[Saved data entries]

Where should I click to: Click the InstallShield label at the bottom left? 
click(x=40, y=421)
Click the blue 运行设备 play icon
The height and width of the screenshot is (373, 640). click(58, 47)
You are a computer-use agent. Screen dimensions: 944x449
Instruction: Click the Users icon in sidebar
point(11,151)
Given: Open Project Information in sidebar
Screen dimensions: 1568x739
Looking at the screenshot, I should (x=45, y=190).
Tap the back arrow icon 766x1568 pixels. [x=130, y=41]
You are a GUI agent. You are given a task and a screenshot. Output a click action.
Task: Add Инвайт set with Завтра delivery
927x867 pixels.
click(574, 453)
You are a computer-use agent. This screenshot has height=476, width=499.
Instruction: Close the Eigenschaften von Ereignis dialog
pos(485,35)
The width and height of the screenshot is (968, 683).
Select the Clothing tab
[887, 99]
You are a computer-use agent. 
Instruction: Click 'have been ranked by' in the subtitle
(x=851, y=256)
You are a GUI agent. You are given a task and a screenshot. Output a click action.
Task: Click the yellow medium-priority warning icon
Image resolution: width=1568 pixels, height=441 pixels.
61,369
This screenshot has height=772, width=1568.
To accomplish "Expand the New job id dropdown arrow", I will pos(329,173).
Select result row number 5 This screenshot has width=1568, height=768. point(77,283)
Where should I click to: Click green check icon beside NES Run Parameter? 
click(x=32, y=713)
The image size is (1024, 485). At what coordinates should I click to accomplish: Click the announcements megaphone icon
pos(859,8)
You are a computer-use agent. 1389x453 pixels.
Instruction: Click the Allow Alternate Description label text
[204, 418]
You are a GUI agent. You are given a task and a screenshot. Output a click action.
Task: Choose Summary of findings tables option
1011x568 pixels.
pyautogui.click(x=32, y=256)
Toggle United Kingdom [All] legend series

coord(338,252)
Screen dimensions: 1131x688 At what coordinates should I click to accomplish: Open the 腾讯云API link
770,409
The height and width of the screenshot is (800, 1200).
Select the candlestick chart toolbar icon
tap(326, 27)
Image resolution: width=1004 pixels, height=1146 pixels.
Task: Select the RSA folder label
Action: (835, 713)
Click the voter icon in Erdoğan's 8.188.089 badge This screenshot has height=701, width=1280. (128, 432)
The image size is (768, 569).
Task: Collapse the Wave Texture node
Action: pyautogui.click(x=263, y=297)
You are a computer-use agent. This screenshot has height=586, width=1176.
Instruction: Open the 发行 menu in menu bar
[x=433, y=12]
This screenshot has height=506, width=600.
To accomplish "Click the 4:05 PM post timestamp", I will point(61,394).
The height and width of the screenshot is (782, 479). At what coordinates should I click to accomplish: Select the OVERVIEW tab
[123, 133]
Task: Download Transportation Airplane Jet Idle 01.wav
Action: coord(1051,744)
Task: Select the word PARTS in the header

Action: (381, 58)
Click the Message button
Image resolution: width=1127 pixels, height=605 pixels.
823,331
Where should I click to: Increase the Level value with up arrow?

Exercise instructions:
A single figure is required: the number of lines in the data above in which the word "arrow" appears.

Answer to this problem:
3